— START Information shown —
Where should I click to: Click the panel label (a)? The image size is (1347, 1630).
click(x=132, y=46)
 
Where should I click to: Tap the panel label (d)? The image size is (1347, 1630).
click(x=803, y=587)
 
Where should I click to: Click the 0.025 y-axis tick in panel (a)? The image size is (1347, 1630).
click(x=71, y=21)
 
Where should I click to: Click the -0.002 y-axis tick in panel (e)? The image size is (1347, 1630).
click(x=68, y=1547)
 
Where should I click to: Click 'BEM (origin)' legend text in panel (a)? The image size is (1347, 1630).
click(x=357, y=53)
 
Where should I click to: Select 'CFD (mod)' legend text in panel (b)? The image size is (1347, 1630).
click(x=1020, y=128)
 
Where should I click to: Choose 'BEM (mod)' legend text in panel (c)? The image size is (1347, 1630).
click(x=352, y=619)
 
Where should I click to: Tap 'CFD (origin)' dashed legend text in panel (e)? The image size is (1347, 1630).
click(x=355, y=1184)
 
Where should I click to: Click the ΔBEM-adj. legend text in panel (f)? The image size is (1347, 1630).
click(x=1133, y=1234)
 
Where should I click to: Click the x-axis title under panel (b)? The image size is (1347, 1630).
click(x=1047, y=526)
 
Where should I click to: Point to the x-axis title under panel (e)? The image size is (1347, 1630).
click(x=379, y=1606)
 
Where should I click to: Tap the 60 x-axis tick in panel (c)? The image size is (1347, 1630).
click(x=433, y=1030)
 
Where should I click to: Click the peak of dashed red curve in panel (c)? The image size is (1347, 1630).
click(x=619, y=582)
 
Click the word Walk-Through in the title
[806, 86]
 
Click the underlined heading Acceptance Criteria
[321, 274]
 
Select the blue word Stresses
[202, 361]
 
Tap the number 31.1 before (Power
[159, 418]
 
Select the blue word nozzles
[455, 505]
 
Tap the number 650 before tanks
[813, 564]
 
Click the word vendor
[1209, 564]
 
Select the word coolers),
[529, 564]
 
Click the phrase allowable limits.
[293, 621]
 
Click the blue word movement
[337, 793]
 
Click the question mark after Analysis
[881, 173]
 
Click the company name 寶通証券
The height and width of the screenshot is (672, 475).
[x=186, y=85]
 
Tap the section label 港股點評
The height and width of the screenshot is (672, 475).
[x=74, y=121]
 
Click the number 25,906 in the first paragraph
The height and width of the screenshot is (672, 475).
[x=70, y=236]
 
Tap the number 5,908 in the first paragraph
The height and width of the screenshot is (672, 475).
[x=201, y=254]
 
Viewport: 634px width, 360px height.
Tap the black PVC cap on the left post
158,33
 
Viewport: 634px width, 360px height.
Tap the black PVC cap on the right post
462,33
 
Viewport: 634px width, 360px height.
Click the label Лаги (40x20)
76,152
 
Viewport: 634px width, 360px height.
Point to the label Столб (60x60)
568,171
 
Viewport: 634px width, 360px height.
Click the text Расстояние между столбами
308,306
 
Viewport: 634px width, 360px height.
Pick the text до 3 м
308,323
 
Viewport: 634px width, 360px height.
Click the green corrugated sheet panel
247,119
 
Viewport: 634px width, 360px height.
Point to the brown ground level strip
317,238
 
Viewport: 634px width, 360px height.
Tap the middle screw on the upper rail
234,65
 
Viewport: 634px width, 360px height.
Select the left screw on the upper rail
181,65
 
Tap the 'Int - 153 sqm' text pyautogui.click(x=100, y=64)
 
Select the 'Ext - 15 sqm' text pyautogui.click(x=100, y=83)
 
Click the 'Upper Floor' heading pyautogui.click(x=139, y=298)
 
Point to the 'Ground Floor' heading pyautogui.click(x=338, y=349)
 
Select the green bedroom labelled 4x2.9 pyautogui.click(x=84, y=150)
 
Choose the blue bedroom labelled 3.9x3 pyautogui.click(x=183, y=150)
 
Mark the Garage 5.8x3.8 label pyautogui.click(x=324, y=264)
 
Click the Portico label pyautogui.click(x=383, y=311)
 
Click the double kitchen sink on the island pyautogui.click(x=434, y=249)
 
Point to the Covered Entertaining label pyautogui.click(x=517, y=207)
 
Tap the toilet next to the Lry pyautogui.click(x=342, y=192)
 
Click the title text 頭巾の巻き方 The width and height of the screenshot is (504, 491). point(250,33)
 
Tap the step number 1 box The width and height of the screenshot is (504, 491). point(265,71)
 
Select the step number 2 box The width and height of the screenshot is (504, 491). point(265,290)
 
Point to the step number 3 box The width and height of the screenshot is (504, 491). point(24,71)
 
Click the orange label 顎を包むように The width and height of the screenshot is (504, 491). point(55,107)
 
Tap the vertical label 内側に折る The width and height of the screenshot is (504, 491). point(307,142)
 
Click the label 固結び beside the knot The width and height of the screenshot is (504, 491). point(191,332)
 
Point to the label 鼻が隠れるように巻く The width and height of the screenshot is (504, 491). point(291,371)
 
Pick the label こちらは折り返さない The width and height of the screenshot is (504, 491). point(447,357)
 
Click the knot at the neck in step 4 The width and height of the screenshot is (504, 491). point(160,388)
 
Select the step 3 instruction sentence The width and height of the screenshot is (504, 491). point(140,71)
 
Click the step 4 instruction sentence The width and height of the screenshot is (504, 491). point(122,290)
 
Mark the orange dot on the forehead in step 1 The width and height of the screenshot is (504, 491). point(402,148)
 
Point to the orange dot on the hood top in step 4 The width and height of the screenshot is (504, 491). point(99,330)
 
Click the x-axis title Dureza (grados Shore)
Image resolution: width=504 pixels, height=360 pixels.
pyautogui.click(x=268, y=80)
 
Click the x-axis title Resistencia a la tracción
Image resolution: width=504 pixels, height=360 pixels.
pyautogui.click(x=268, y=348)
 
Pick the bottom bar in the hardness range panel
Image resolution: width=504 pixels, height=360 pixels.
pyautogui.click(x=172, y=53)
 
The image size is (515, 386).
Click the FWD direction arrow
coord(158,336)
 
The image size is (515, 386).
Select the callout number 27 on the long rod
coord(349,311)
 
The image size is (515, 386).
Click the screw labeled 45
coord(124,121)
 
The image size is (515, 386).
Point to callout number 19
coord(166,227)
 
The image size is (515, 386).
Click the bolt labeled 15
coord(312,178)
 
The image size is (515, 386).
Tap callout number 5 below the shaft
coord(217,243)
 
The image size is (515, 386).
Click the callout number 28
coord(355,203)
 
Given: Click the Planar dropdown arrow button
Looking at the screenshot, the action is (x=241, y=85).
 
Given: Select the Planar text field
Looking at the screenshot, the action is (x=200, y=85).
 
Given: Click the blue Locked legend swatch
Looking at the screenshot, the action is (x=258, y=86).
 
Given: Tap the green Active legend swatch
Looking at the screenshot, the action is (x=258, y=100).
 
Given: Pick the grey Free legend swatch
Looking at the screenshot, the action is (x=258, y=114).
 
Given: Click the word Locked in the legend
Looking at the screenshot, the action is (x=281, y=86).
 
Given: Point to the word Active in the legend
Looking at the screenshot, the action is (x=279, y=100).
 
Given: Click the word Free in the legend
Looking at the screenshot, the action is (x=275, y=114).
— END Information shown —
• **Exercise task**:
Rewrite the lines of the records above as a numbered list, omitting any blank lines.

• **Task result**:
1. Where should I click to: Click the panel label (a)? The image size is (1347, 1630).
2. click(x=132, y=46)
3. Where should I click to: Tap the panel label (d)? The image size is (1347, 1630).
4. click(x=803, y=587)
5. Where should I click to: Click the 0.025 y-axis tick in panel (a)? The image size is (1347, 1630).
6. click(x=71, y=21)
7. Where should I click to: Click the -0.002 y-axis tick in panel (e)? The image size is (1347, 1630).
8. click(x=68, y=1547)
9. Where should I click to: Click 'BEM (origin)' legend text in panel (a)? The image size is (1347, 1630).
10. click(x=357, y=53)
11. Where should I click to: Select 'CFD (mod)' legend text in panel (b)? The image size is (1347, 1630).
12. click(x=1020, y=128)
13. Where should I click to: Choose 'BEM (mod)' legend text in panel (c)? The image size is (1347, 1630).
14. click(x=352, y=619)
15. Where should I click to: Tap 'CFD (origin)' dashed legend text in panel (e)? The image size is (1347, 1630).
16. click(x=355, y=1184)
17. Where should I click to: Click the ΔBEM-adj. legend text in panel (f)? The image size is (1347, 1630).
18. click(x=1133, y=1234)
19. Where should I click to: Click the x-axis title under panel (b)? The image size is (1347, 1630).
20. click(x=1047, y=526)
21. Where should I click to: Point to the x-axis title under panel (e)? The image size is (1347, 1630).
22. click(x=379, y=1606)
23. Where should I click to: Tap the 60 x-axis tick in panel (c)? The image size is (1347, 1630).
24. click(x=433, y=1030)
25. Where should I click to: Click the peak of dashed red curve in panel (c)? The image size is (1347, 1630).
26. click(x=619, y=582)
27. Click the word Walk-Through in the title
28. [806, 86]
29. Click the underlined heading Acceptance Criteria
30. [321, 274]
31. Select the blue word Stresses
32. [202, 361]
33. Tap the number 31.1 before (Power
34. [159, 418]
35. Select the blue word nozzles
36. [455, 505]
37. Tap the number 650 before tanks
38. [813, 564]
39. Click the word vendor
40. [1209, 564]
41. Select the word coolers),
42. [529, 564]
43. Click the phrase allowable limits.
44. [293, 621]
45. Click the blue word movement
46. [337, 793]
47. Click the question mark after Analysis
48. [881, 173]
49. Click the company name 寶通証券
50. The height and width of the screenshot is (672, 475).
51. [x=186, y=85]
52. Tap the section label 港股點評
53. The height and width of the screenshot is (672, 475).
54. [x=74, y=121]
55. Click the number 25,906 in the first paragraph
56. The height and width of the screenshot is (672, 475).
57. [x=70, y=236]
58. Tap the number 5,908 in the first paragraph
59. The height and width of the screenshot is (672, 475).
60. [x=201, y=254]
61. Viewport: 634px width, 360px height.
62. Tap the black PVC cap on the left post
63. 158,33
64. Viewport: 634px width, 360px height.
65. Tap the black PVC cap on the right post
66. 462,33
67. Viewport: 634px width, 360px height.
68. Click the label Лаги (40x20)
69. 76,152
70. Viewport: 634px width, 360px height.
71. Point to the label Столб (60x60)
72. 568,171
73. Viewport: 634px width, 360px height.
74. Click the text Расстояние между столбами
75. 308,306
76. Viewport: 634px width, 360px height.
77. Pick the text до 3 м
78. 308,323
79. Viewport: 634px width, 360px height.
80. Click the green corrugated sheet panel
81. 247,119
82. Viewport: 634px width, 360px height.
83. Point to the brown ground level strip
84. 317,238
85. Viewport: 634px width, 360px height.
86. Tap the middle screw on the upper rail
87. 234,65
88. Viewport: 634px width, 360px height.
89. Select the left screw on the upper rail
90. 181,65
91. Tap the 'Int - 153 sqm' text pyautogui.click(x=100, y=64)
92. Select the 'Ext - 15 sqm' text pyautogui.click(x=100, y=83)
93. Click the 'Upper Floor' heading pyautogui.click(x=139, y=298)
94. Point to the 'Ground Floor' heading pyautogui.click(x=338, y=349)
95. Select the green bedroom labelled 4x2.9 pyautogui.click(x=84, y=150)
96. Choose the blue bedroom labelled 3.9x3 pyautogui.click(x=183, y=150)
97. Mark the Garage 5.8x3.8 label pyautogui.click(x=324, y=264)
98. Click the Portico label pyautogui.click(x=383, y=311)
99. Click the double kitchen sink on the island pyautogui.click(x=434, y=249)
100. Point to the Covered Entertaining label pyautogui.click(x=517, y=207)
101. Tap the toilet next to the Lry pyautogui.click(x=342, y=192)
102. Click the title text 頭巾の巻き方 The width and height of the screenshot is (504, 491). point(250,33)
103. Tap the step number 1 box The width and height of the screenshot is (504, 491). point(265,71)
104. Select the step number 2 box The width and height of the screenshot is (504, 491). point(265,290)
105. Point to the step number 3 box The width and height of the screenshot is (504, 491). point(24,71)
106. Click the orange label 顎を包むように The width and height of the screenshot is (504, 491). point(55,107)
107. Tap the vertical label 内側に折る The width and height of the screenshot is (504, 491). point(307,142)
108. Click the label 固結び beside the knot The width and height of the screenshot is (504, 491). point(191,332)
109. Point to the label 鼻が隠れるように巻く The width and height of the screenshot is (504, 491). point(291,371)
110. Pick the label こちらは折り返さない The width and height of the screenshot is (504, 491). point(447,357)
111. Click the knot at the neck in step 4 The width and height of the screenshot is (504, 491). point(160,388)
112. Select the step 3 instruction sentence The width and height of the screenshot is (504, 491). point(140,71)
113. Click the step 4 instruction sentence The width and height of the screenshot is (504, 491). point(122,290)
114. Mark the orange dot on the forehead in step 1 The width and height of the screenshot is (504, 491). point(402,148)
115. Point to the orange dot on the hood top in step 4 The width and height of the screenshot is (504, 491). point(99,330)
116. Click the x-axis title Dureza (grados Shore)
117. Image resolution: width=504 pixels, height=360 pixels.
118. pyautogui.click(x=268, y=80)
119. Click the x-axis title Resistencia a la tracción
120. Image resolution: width=504 pixels, height=360 pixels.
121. pyautogui.click(x=268, y=348)
122. Pick the bottom bar in the hardness range panel
123. Image resolution: width=504 pixels, height=360 pixels.
124. pyautogui.click(x=172, y=53)
125. The image size is (515, 386).
126. Click the FWD direction arrow
127. coord(158,336)
128. The image size is (515, 386).
129. Select the callout number 27 on the long rod
130. coord(349,311)
131. The image size is (515, 386).
132. Click the screw labeled 45
133. coord(124,121)
134. The image size is (515, 386).
135. Point to callout number 19
136. coord(166,227)
137. The image size is (515, 386).
138. Click the bolt labeled 15
139. coord(312,178)
140. The image size is (515, 386).
141. Tap callout number 5 below the shaft
142. coord(217,243)
143. The image size is (515, 386).
144. Click the callout number 28
145. coord(355,203)
146. Given: Click the Planar dropdown arrow button
147. Looking at the screenshot, the action is (x=241, y=85).
148. Given: Select the Planar text field
149. Looking at the screenshot, the action is (x=200, y=85).
150. Given: Click the blue Locked legend swatch
151. Looking at the screenshot, the action is (x=258, y=86).
152. Given: Tap the green Active legend swatch
153. Looking at the screenshot, the action is (x=258, y=100).
154. Given: Pick the grey Free legend swatch
155. Looking at the screenshot, the action is (x=258, y=114).
156. Given: Click the word Locked in the legend
157. Looking at the screenshot, the action is (x=281, y=86).
158. Given: Point to the word Active in the legend
159. Looking at the screenshot, the action is (x=279, y=100).
160. Given: Click the word Free in the legend
161. Looking at the screenshot, the action is (x=275, y=114).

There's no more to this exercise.